*Passage fourni*:
Les racines de l’OTAN remontent à ce triste jour où l’armée américaine a jeté ses bombes nucléaires sur Hiroshima et Nagasaki. Afin de neutraliser les opinions de personnes comme Eisenhower, qui savaient que les Japonais cherchaient des termes de reddition et qu’il n’y avait aucun besoin d’utiliser ces bombes, les Américains sont de toute manière allés de l’avant [1], car ils avaient besoin d’essayer ces bombes et, surtout, d’envoyer un message à l’Union Soviétique : voici notre supériorité militaire. Bien qu’ils se soient alliés durant la guerre, les différences idéologiques résultant de la révolution communiste prenaient déjà forme. En d’autres termes, les bombes n’ont pas marqué la fin de la deuxième guerre mondiale, mais le début de la guerre froide. (Dans un entretien avec Newsweek, Dwight Eisenhower a encore rappelé son entretien avec Henry Stimson : « les japonais étaient prêts à se rendre et il n’était pas nécessaire de leur infliger cette chose horrible » – Ike sur Ike, 11/11/63).
Rétrospectivement, pour faire taire à la fois la population et les membres des forces armées américaines qui savaient de source sûre que cette attaque n’était pas nécessaire et poursuivait le but évident de s’en prendre à des civils, en l’absence de cible militaire, le nombre suivant a été inventé : « à la fin de la guerre, la vie d’un million d’Américains a été sauvée par la bombe ». Cela confirme une citation paraphrasée de Mark Twain « les politiciens se servent des statistiques comme un ivrogne d’un lampadaire, pour s’y appuyer au lieu d’y chercher la lumière. »
L’OTAN est né
En 1947, plusieurs pays d’Europe ont signé des traités de défense mutuelle en cas d’invasion par l’Allemagne de l’est ou la Russie. Après l’incorporation des Etats-Unis en 1949, ces traités ont formé l’Organisation des Traités de l’Atlantique Nord, et ont progressivement intégré d’autres pays de l’ouest de l’hémisphère nord. Cette alliance ne s’est pas activée en tant que bloc militaire avant la guerre de Corée, qui a conduit à la création d’une structure militaire sous la direction de l’armée américaine.
La guerre froide étant déclarée, le pacte de Varsovie fut fondé en 1955 en réaction à l’armement progressif de l’OTAN, à la fois conventionnel et nucléaire, ce qui a conduit à la course aux armements. Le commerce des armes est devenu l’un des secteurs d’affaires les plus productifs et à la fois destructifs au monde (avec l’engagement d’investir en armements 2% du PIB de chaque pays de l’OTAN, les Etats-Unis ont garanti leur marché de l’armement et leur complexe militaro-industriel). Cela impliquait aussi la menace permanente de destruction totale du monde par les armes nucléaires, la demande d’alignement d’Etats satellites ainsi que la déshumanisation progressive de « l’ennemi » via à la manipulation par les médias au service du système et l’exagération, à la mode orwellienne, de la menace extérieure pour maintenir son pouvoir sur la population.

*Parties de l'exercice*:
**a.** Traduisez en anglais cette phrase du texte sur les origines de l’OTAN : « En 1947, plusieurs pays d’Europe ont signé des traités de défense mutuelle en cas d’invasion par l’Allemagne de l’est ou la Russie. »
**b.** Dans le texte sur les origines de l’OTAN, recopiez sans rien changer le passage allant de « La guerre froide étant » à « sur la population. ».
Les lignes qui viennent ensuite ne sont pas nécessaires.

*Lignes de données*:
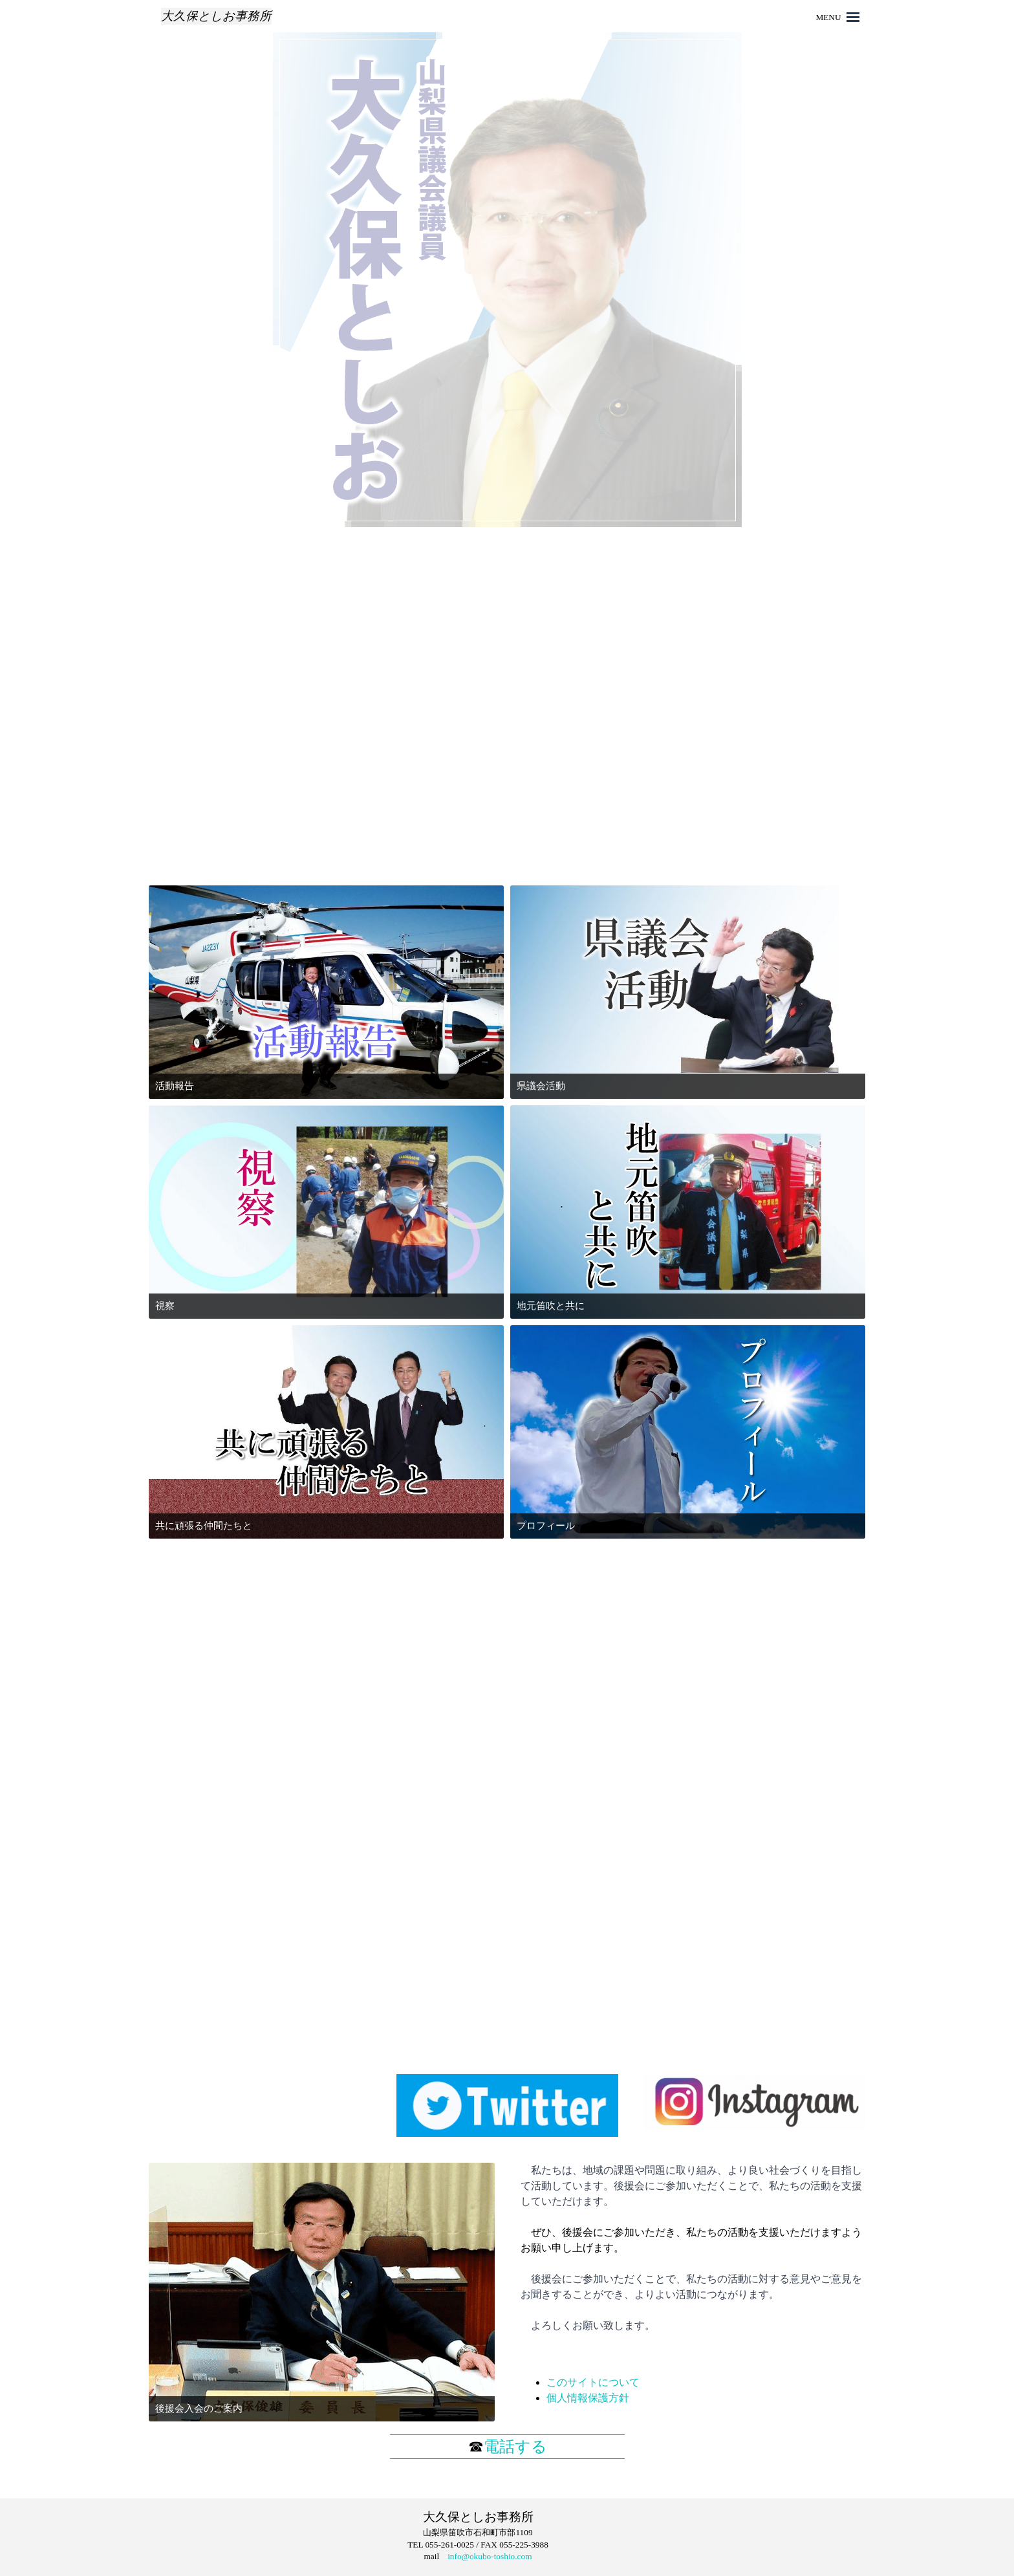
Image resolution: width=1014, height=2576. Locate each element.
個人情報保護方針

*En réponse*:
**a.** In 1947, several European countries signed mutual defense treaties in case of an invasion by East Germany or Russia.

**b.**
La guerre froide étant déclarée, le pacte de Varsovie fut fondé en 1955 en réaction à l’armement progressif de l’OTAN, à la fois conventionnel et nucléaire, ce qui a conduit à la course aux armements. Le commerce des armes est devenu l’un des secteurs d’affaires les plus productifs et à la fois destructifs au monde (avec l’engagement d’investir en armements 2% du PIB de chaque pays de l’OTAN, les Etats-Unis ont garanti leur marché de l’armement et leur complexe militaro-industriel). Cela impliquait aussi la menace permanente de destruction totale du monde par les armes nucléaires, la demande d’alignement d’Etats satellites ainsi que la déshumanisation progressive de « l’ennemi » via à la manipulation par les médias au service du système et l’exagération, à la mode orwellienne, de la menace extérieure pour maintenir son pouvoir sur la population.